The big picture: LastPass has announced a new SaaS monitoring capability specifically designed for small to midsize enterprises struggling to track employee usage of unauthorized cloud applications and AI tools.

  • The solution targets “shadow SaaS”—an umbrella term that encompasses both traditional shadow IT and the newer phenomenon of shadow AI, where employees adopt AI tools without company approval.
  • By repurposing its browser extension that’s already well-positioned to observe web traffic, LastPass is entering the SaaS Identity and Access Management (IAM) market with a solution tailored for companies that can’t afford enterprise-grade alternatives.

Pricing details: The new capability comes as part of LastPass’s Business Max tier, priced at $9 per user per month—a $2 premium over its standard Business Edition tier.
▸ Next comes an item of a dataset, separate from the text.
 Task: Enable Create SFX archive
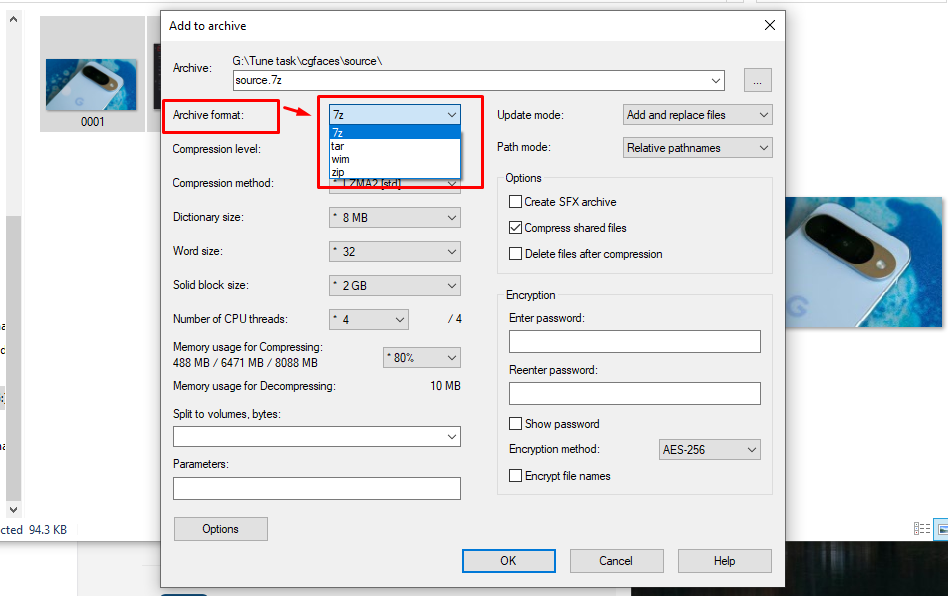click(x=515, y=201)
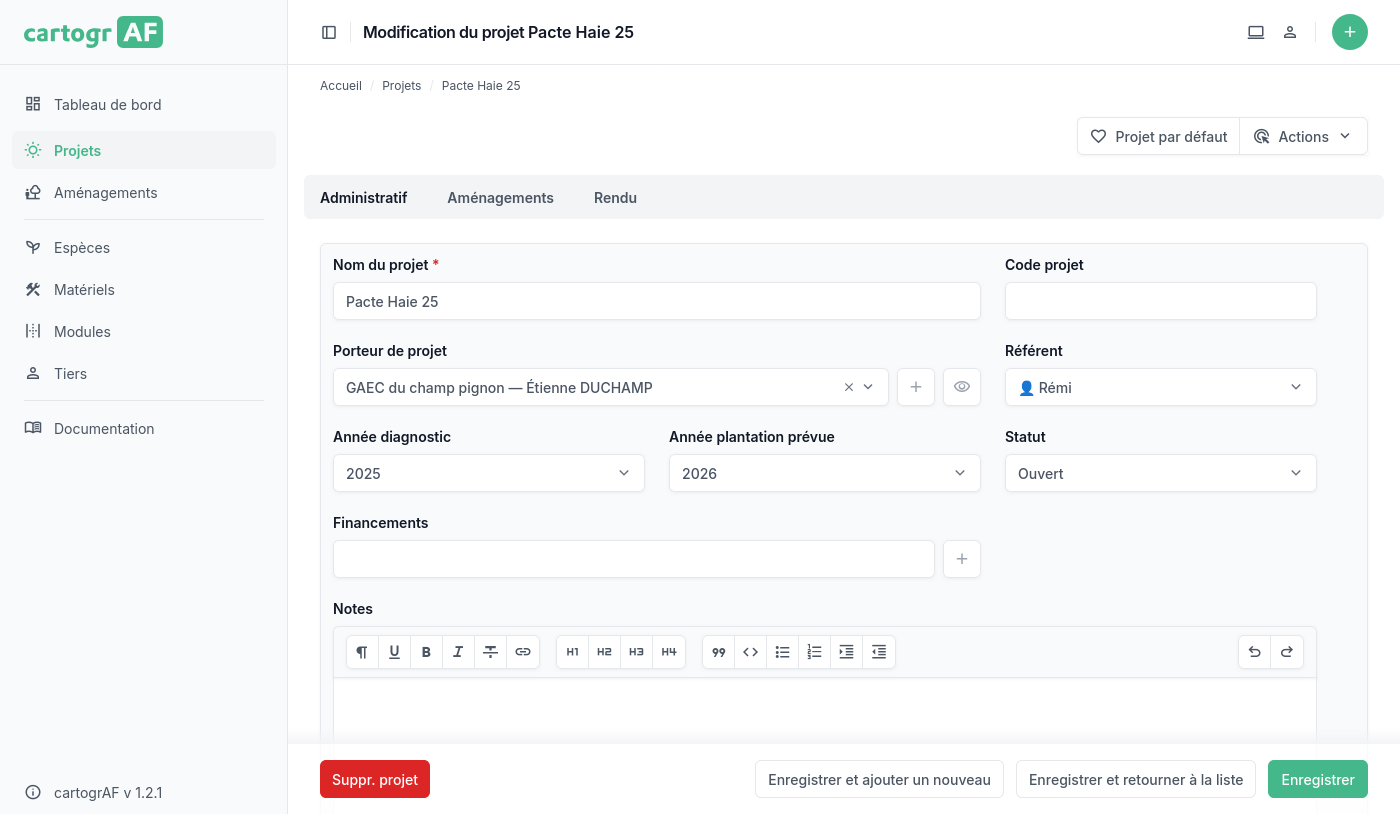Apply bulleted list in Notes toolbar
The height and width of the screenshot is (814, 1400).
pyautogui.click(x=783, y=652)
  • The price point positions LastPass as an affordable alternative to more complex SaaS monitoring solutions typically marketed to larger enterprises.

What they’re saying: LastPass chief product officer Don MacLennan acknowledges that SaaS monitoring technology itself isn’t new, but argues it has previously been inaccessible to mid-market companies.

  • “Detecting which employees are accessing which applications is actually a solved problem,” MacLennan told ZDNET. “Except that it’s solved by really expensive and really complex technologies that a large enterprise would use, but that a mid-size enterprise can’t afford.”

Market positioning: LastPass is targeting organizations with employee counts ranging from 20 to several thousand—companies large enough to need SaaS management but too small to implement enterprise-scale solutions.

  • According to MacLennan, the proliferation of SaaS applications across these organizations is precisely why they need robust password management and now, SaaS monitoring capabilities.